Ein nicht unwahrscheinlicher Trump-Sieg werde die gesamte Linke, inklusive der DSA, nicht nur zum Umdenken, sondern zur kompletten Neupositionierung und Umgruppierung zwingen», prognostiziert Young. Denn das rechtsextreme Make-America-Great-Again-Spektrum werde alles vermeintlich oder wirklich Linke ins Visier nehmen.

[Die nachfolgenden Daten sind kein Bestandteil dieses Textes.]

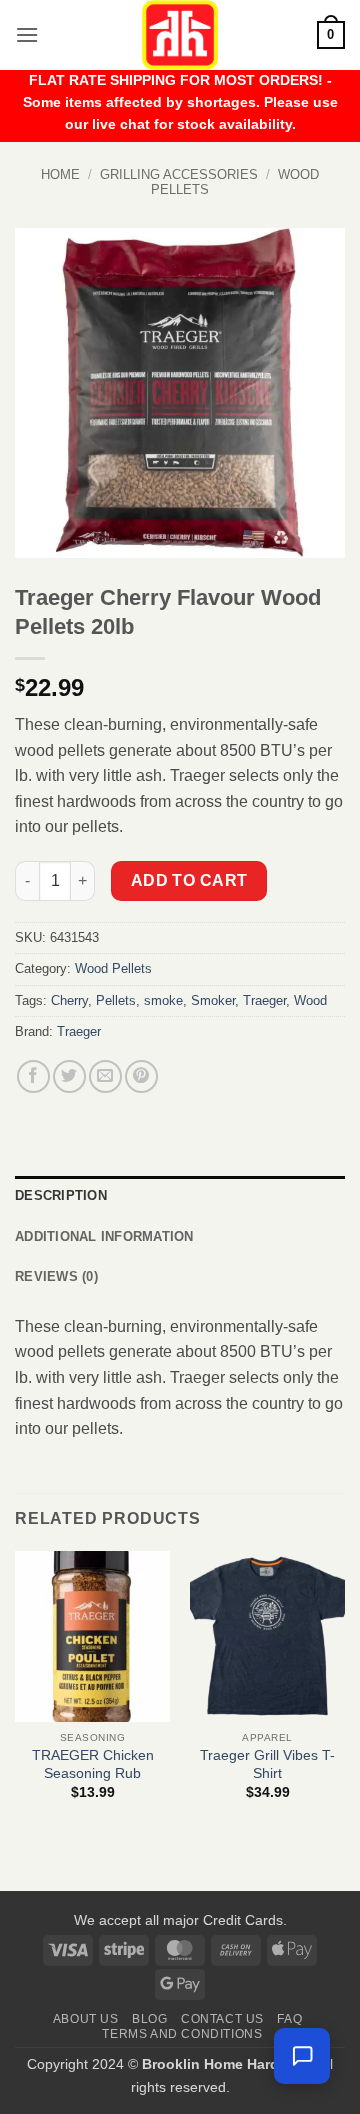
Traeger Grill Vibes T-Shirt (267, 1764)
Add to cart (189, 880)
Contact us (222, 2019)
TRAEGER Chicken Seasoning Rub (93, 1764)
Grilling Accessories (179, 174)
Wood (310, 1000)
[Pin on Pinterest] (141, 1076)
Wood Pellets (113, 968)
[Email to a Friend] (105, 1076)
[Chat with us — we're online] (302, 2056)
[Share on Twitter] (69, 1076)
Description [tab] (61, 1195)
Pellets (116, 1000)
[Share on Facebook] (33, 1076)
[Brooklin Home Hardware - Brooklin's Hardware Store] (180, 35)
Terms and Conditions (182, 2034)
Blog (149, 2019)
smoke (163, 1000)
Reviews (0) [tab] (56, 1276)
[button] (27, 34)
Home (60, 174)
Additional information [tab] (104, 1236)
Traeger (264, 1000)
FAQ (289, 2019)
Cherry (69, 1000)
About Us (86, 2019)
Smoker (213, 1000)
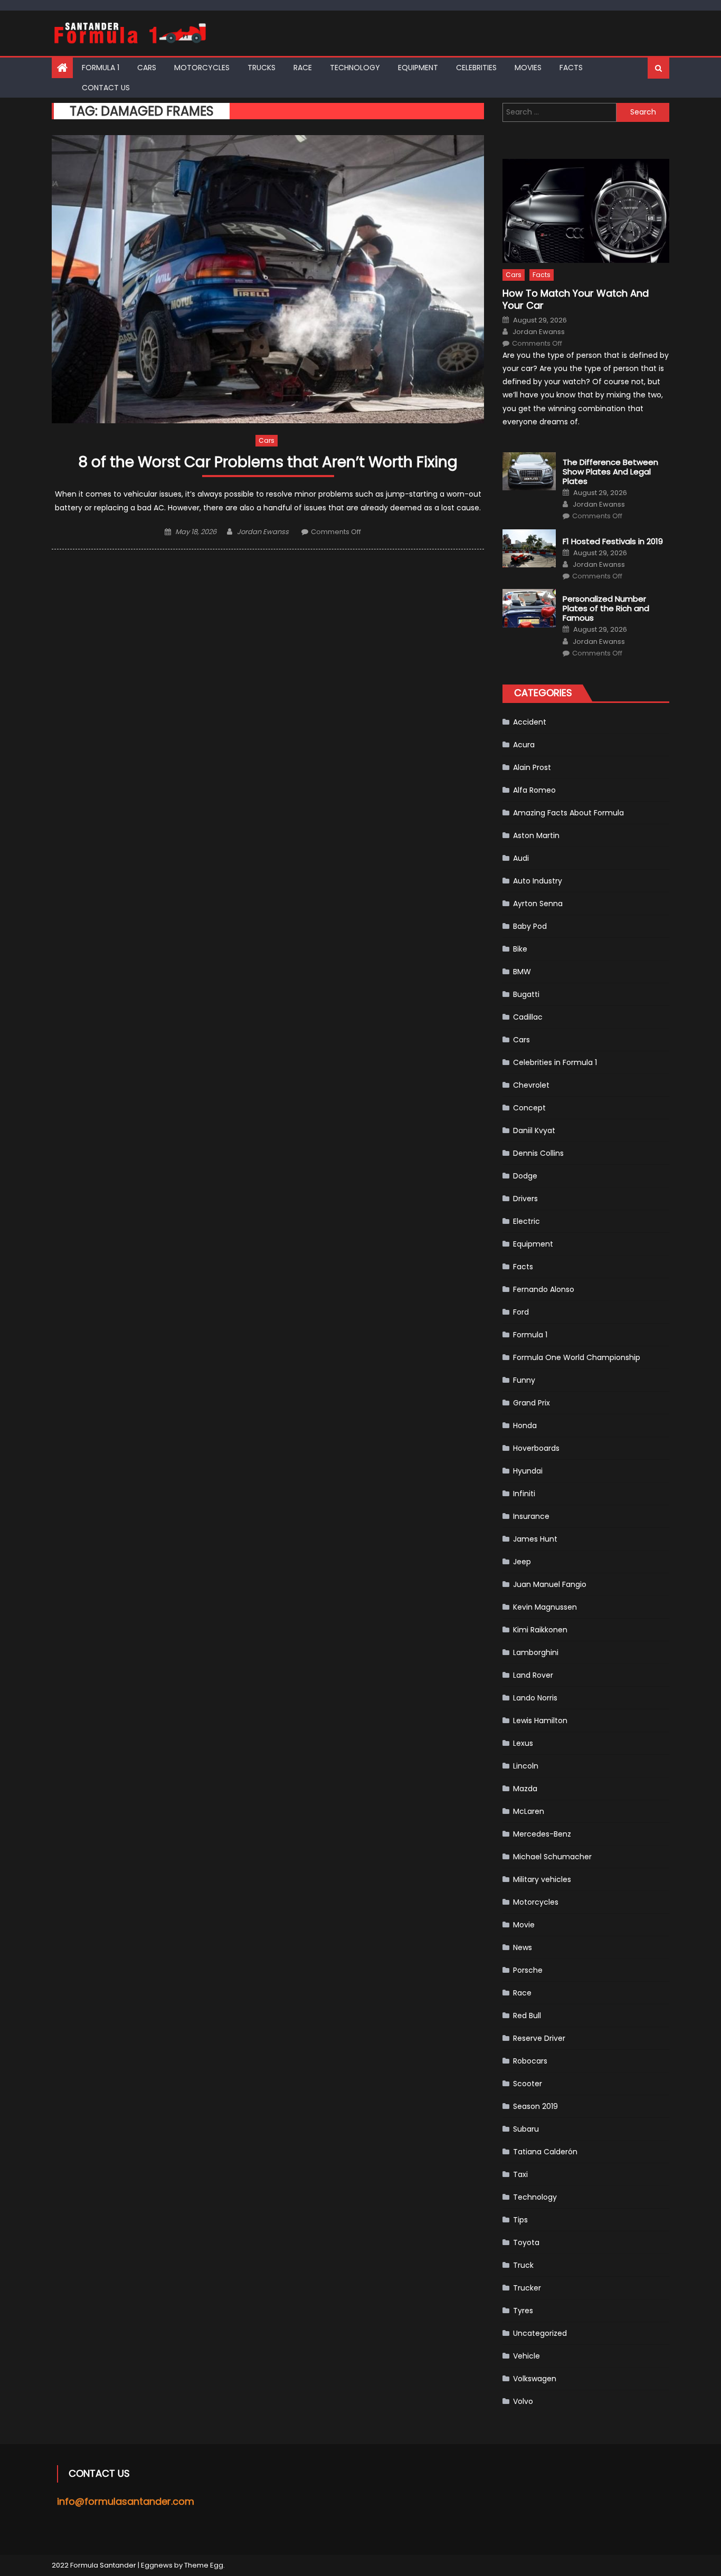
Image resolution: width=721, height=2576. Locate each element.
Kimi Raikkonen (540, 1629)
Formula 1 (100, 67)
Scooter (527, 2083)
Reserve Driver (539, 2038)
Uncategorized (540, 2333)
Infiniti (524, 1493)
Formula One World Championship (576, 1357)
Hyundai (528, 1471)
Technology (355, 67)
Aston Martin (536, 835)
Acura (524, 744)
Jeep (522, 1561)
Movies (528, 67)
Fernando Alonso (543, 1289)
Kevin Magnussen (545, 1607)
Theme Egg (203, 2565)
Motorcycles (202, 67)
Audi (521, 858)
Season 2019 (535, 2106)
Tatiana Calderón (545, 2151)
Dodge (525, 1176)
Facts (571, 67)
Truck (523, 2265)
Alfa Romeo (534, 790)
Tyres (523, 2310)
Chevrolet (531, 1085)
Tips (520, 2219)
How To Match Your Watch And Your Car (575, 299)
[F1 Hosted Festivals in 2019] (529, 548)
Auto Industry (537, 881)
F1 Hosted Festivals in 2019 (613, 541)
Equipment (418, 67)
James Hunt (535, 1539)
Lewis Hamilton (540, 1720)
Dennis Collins (538, 1153)
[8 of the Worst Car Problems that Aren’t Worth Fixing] (268, 279)
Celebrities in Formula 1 (555, 1062)
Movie (524, 1924)
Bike (520, 949)
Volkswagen (534, 2378)
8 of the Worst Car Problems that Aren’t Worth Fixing (268, 462)
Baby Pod (530, 926)
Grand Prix (531, 1403)
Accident (529, 722)
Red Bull (527, 2015)
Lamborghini (535, 1652)
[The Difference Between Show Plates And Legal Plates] (529, 471)
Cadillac (528, 1017)
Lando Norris (535, 1698)
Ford (521, 1312)
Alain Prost (532, 767)
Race (302, 67)
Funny (524, 1380)
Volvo (523, 2401)
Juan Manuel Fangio (549, 1584)
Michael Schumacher (552, 1856)
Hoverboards (536, 1448)
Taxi (520, 2174)
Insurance (531, 1516)
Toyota (526, 2242)
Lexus (523, 1743)
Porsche (528, 1970)
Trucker (527, 2288)
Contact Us (106, 87)
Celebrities (476, 67)
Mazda (525, 1788)
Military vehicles (542, 1879)
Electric (526, 1221)
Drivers (525, 1198)
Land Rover (533, 1675)
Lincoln (525, 1766)
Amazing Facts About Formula (568, 812)
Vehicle (526, 2356)
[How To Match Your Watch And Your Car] (585, 211)
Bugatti (526, 994)
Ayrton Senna (538, 903)
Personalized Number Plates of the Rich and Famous (606, 608)
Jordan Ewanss (263, 532)
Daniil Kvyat (534, 1130)
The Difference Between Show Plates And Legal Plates (610, 472)
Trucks (262, 67)
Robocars (530, 2061)
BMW (522, 971)
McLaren (528, 1811)
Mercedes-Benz (542, 1834)
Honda (525, 1425)
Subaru (526, 2129)
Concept (529, 1107)
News (522, 1947)
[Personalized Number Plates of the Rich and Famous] (529, 608)
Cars (146, 67)
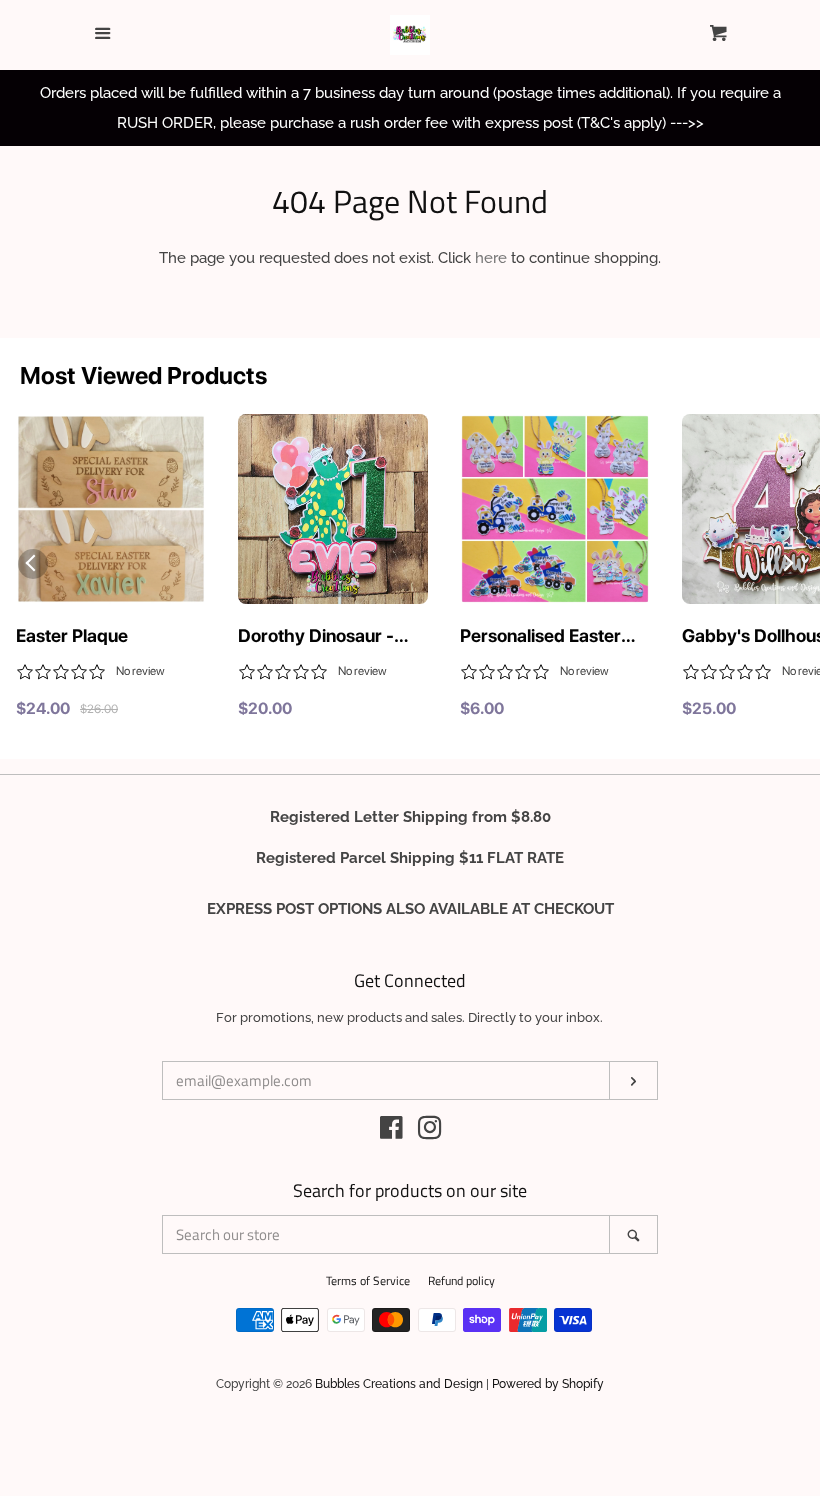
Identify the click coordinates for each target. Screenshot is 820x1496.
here (491, 258)
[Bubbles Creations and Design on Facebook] (391, 1132)
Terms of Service (368, 1280)
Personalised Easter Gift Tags (540, 637)
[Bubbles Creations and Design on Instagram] (430, 1132)
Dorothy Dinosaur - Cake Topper (316, 637)
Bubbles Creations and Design (399, 1384)
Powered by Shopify (548, 1384)
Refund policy (461, 1280)
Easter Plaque (72, 635)
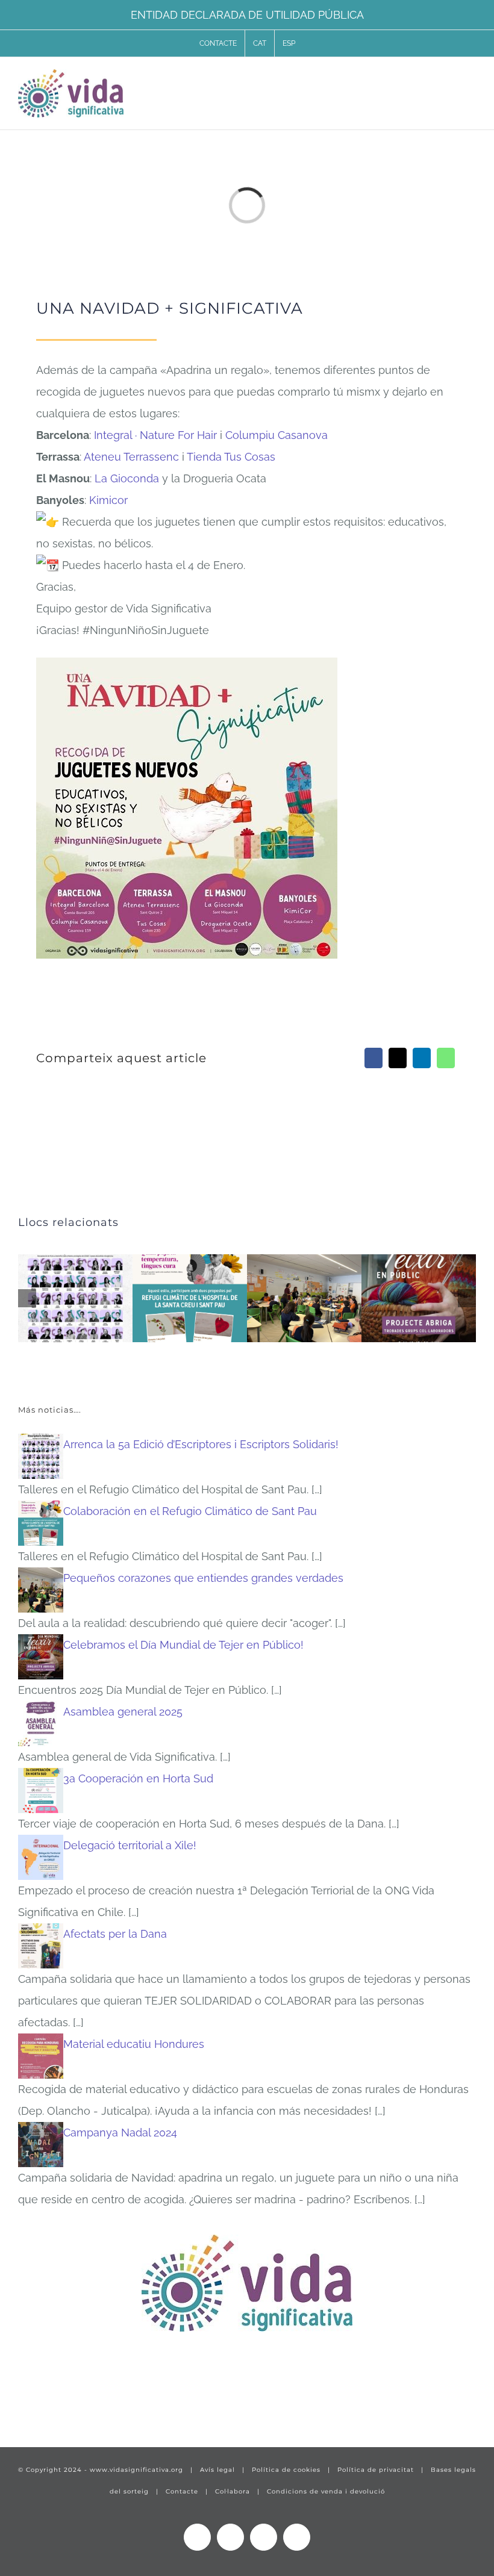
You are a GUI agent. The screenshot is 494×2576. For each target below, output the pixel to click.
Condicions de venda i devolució (326, 2491)
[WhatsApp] (446, 1058)
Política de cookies (286, 2470)
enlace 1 (39, 2401)
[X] (398, 1058)
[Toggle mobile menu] (471, 79)
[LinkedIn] (422, 1058)
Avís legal (217, 2470)
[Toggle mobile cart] (449, 79)
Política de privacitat (375, 2470)
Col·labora (232, 2491)
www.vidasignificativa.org (136, 2470)
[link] (155, 435)
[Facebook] (373, 1058)
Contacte (182, 2491)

Repressionen drohten, die bestehende Probleme der Organisation noch verschärfen würden. Und ein Biden-Sieg? «Dann wird ein Großteil von der DSA auf das weitere Absetzen von der politischen Mitte drängen», meint Young. Damit werde die Rechte und extreme Rechte weiter ignoriert, obwohl sie einflussreich ist. Immer wenn Young in den letzten Monaten über die DSA nachdenkt, fühlt er sich an einen alten Comic erinnert: Die Figur, die voller Inbrunst an dem Ast sägt, auf dem sie sitzt.

Nicht immer sind die Diskussionen an der DSA-Basis so harmonisch wie beim Picknick in Indianapolis.
Nicht immer sind die Diskussionen an der DSA-Basis so harmonisch wie beim Picknick in Indianapolis.